The use of those adjectives (such as “acceptable”, “meaningful”, “potent”, or “safe”) more commonly present in industry-authored reports than in non-industry-authored reports could suggest that industry-authored reports tend to focus on the positive aspects of the health intervention being evaluated. However, the differences in adjective use could also reflect variations in the types of trials conducted by industry and academic or governmental institutions. Industry studies tend to focus on drugs or devices, while non-industry work is likely to be more inclusive of other types of heath interventions. By controlling for journal, we adjusted partially for potential differences in the studies.

We used the affiliation of the authors to classify publications as industry-authored and non-industry-authored.

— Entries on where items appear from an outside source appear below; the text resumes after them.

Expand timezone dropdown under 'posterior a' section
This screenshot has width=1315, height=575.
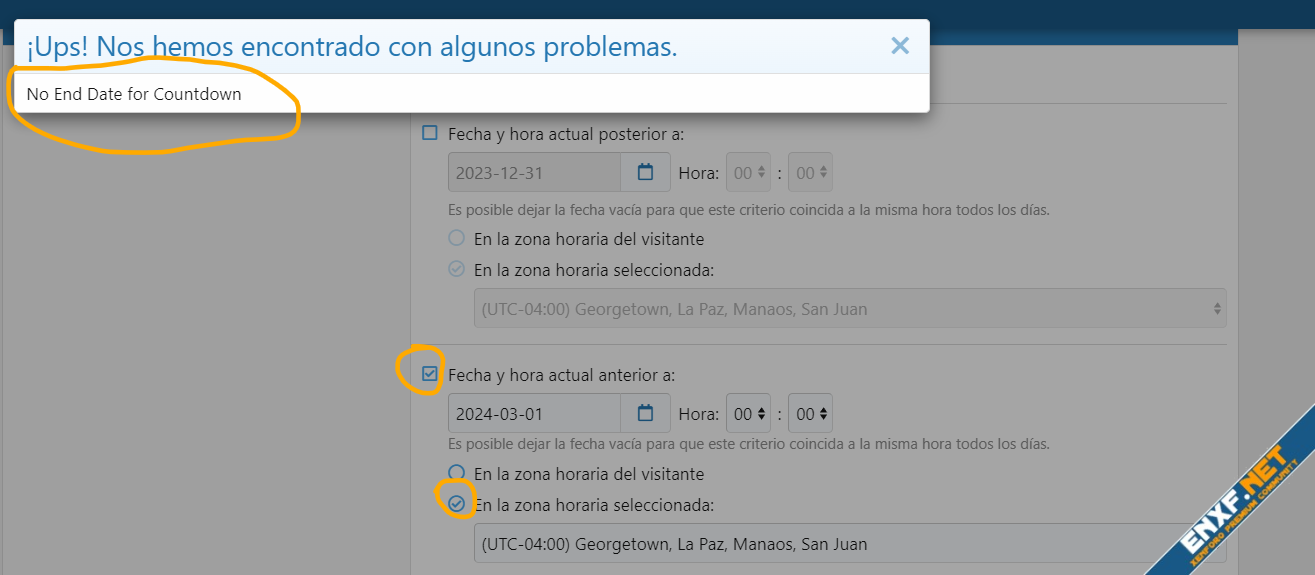849,309
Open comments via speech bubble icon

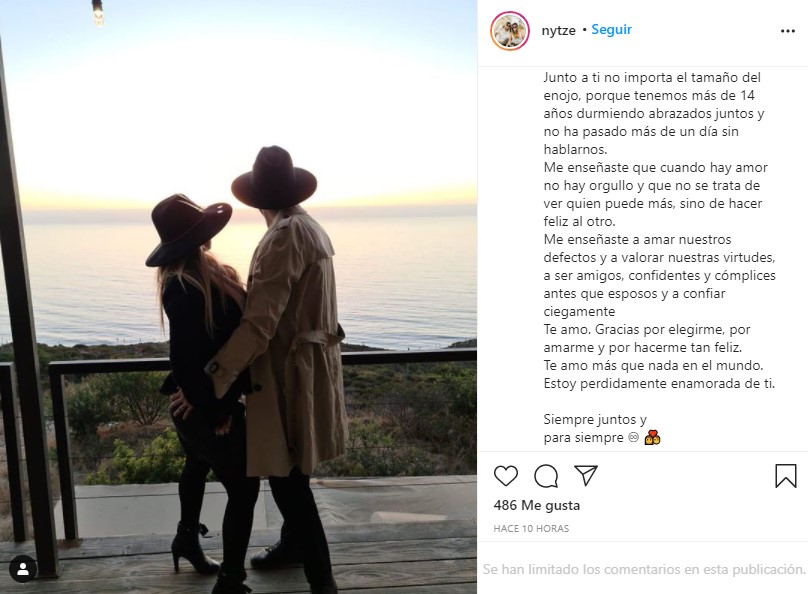[546, 476]
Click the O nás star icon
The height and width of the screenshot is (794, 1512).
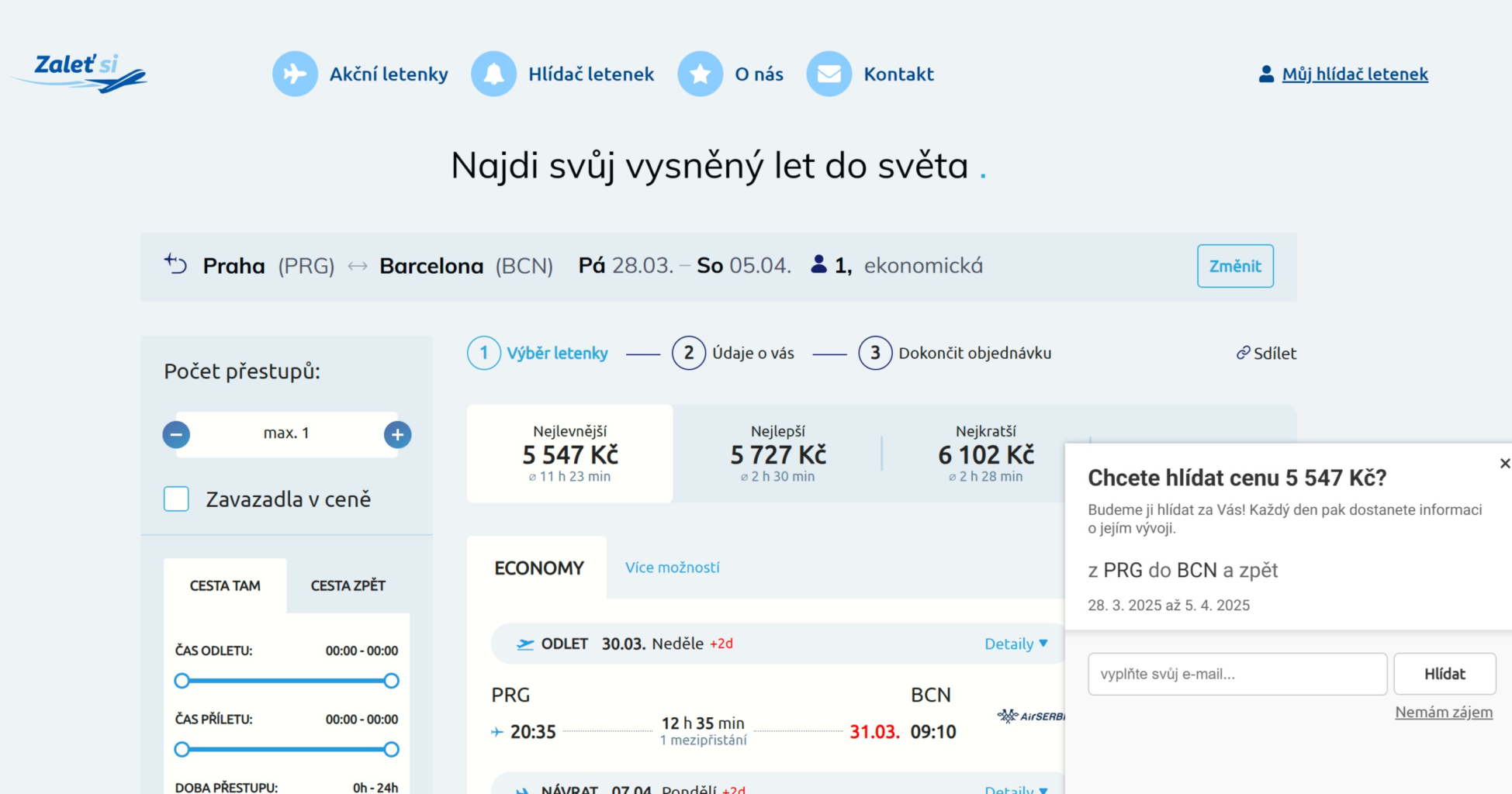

Even if one author out of many was from industry, the paper was classified as industry-authored. Although this approach could seem extreme, it has also been recommended by others [16]. It might seem preferable to look at the source of funding instead of the author affiliation; however, this approach too has its shortcomings. Funding mechanisms are complex, some journals do not report funding sources, full reporting of all sources of financial support is not complete, and there are different levels of support, from unrestricted educational grants to support that includes input of the manufacturers into trial designs, conduct of the analysis and publication [16, 17]. We assessed how many of the abstracts in which the full manuscript reported support from industry were classified as being non-industry in origin. We found that 16 % of those papers with industry support were classified as being from non-industry. It is difficult to predict the direction of bias related to any potential misclassification because of the shortcomings listed above, but in the worst-case scenario, it would lead to an underestimation of the relative measure and consequently to a smaller set of adjectives because of loss of power.

The results of this study are based on assessing the abstract instead of the full paper. Many readers just read the abstract of the published article and may be influenced by it, so we argue that it is an important place to look for differences in reporting style. The results of a study that assessed the impact of “spin” on interpretation of cancer trials showed that clinicians’ interpretation was affected by reading the abstracts of the trials [18]. In addition, the study focused on randomized, controlled trials, thus the findings may not apply to other types of study designs.

The present study was limited to counting adjectives and assessing the difference in those counts in industry-authored and non-industry-authored reports. Although we have provided some examples to illustrate how they were used, the study ignored the context of the usage. A thematic analysis could allow detection of patterns, and a critical review of the full text of the paper could determine whether the use of the adjectives was indeed appropriate in view of the data or what it is known in the field.

6 Conclusion

We assessed a very large number of abstracts and found differences in how study findings are described by industry-affiliated authors as compared with non-industry-affiliated authors. The language used to describe trial results could affect perceptions of the efficacy or safety of health interventions. Authors should avoid overusing adjectives that could be inaccurate or potentially lead to misperceptions. Editors and peer reviewers should be attentive to the use of adjectives in the abstract (and the manuscript in its entirety) and assess whether their use is appropriate.